Preclinical/Animal Transporters

Bsep - dog

Bile salt export pump (BSEP, ABCB11) is an efflux transporter that plays an important role in the distribution of bile salts from the liver into the bile canaliculi for export into the gut. BSEP inhibition by drugs is a major safety concern, as this can result in buildup of bile salts in the liver, leading to cholestasis. BSEP is predominantly expressed at high concentrations in the cholesterol-rich apical (canalicular) membrane of hepatocytes, where it functions as an efflux pump for secretion of bile salts from the liver into the bile canaliculi [1].

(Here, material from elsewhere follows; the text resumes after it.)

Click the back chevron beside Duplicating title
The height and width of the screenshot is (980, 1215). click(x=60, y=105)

DogBsep protein shows 89.4% homology with human BSEP [2] and shares a similar high affinity for the conjugated bile acid taurocholic acid (TC) [3]. Species differences have been shown in affinity for drugs, such as for pravastatin and troglitazone, where dogBsep and human BSEP had similar IC50 values, while ratBsep differed significantly [2].

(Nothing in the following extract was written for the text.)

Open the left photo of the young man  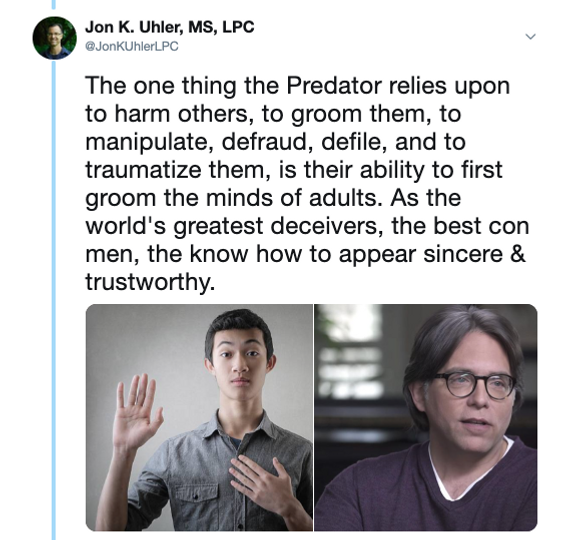[199, 417]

Common drugs used as inhibitors in BSEP studies are cyclosporin A, troglitazone and ketoconazole [3]. Troglitazone is an antidiabetic and anti-inflammatory drug which was withdrawn from the market in 1997-2000 due to the development of cholestatic liver injury, thought to be mediated at least partially by BSEP [4].

References
[1.]       Cheng, X., D. Buckley, and C.D. Klaassen, Regulation of hepatic bile acid transporters Ntcp and Bsep expression. Biochem Pharmacol, 2007. 74(11): p. 1665-76.

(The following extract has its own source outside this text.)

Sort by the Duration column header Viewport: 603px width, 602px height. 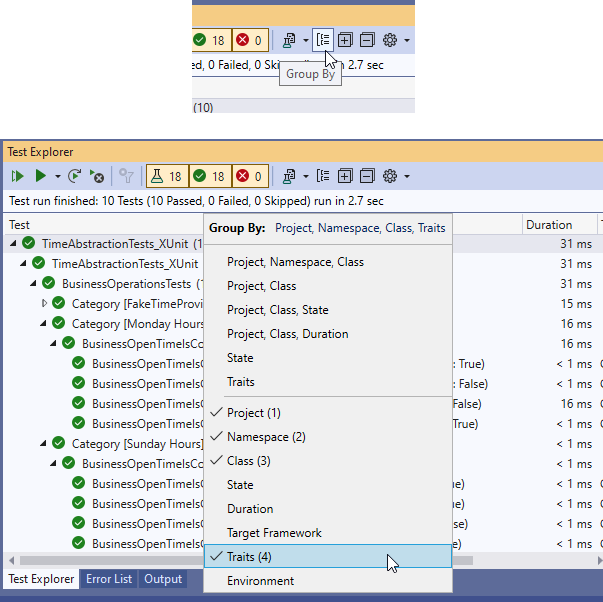click(549, 225)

[2.]       Yabuuchi, H., et al., Cloning of the dog bile salt export pump (BSEP; ABCB11) and functional comparison with the human and rat proteins. Biopharm Drug Dispos, 2008. 29(8): p. 441-8.
[3.]       van Beusekom, C.D., et al., The feline bile salt export pump: a structural and functional comparison with canine and human Bsep/BSEP. BMC Vet Res, 2013. 9: p. 259.
[4.]       Funk, C., et al., Cholestatic potential of troglitazone as a possible factor contributing to troglitazone-induced hepatotoxicity: in vivo and in vitro interaction at the canalicular bile salt export pump (Bsep) in the rat. Mol Pharmacol, 2001. 59(3): p. 627-35.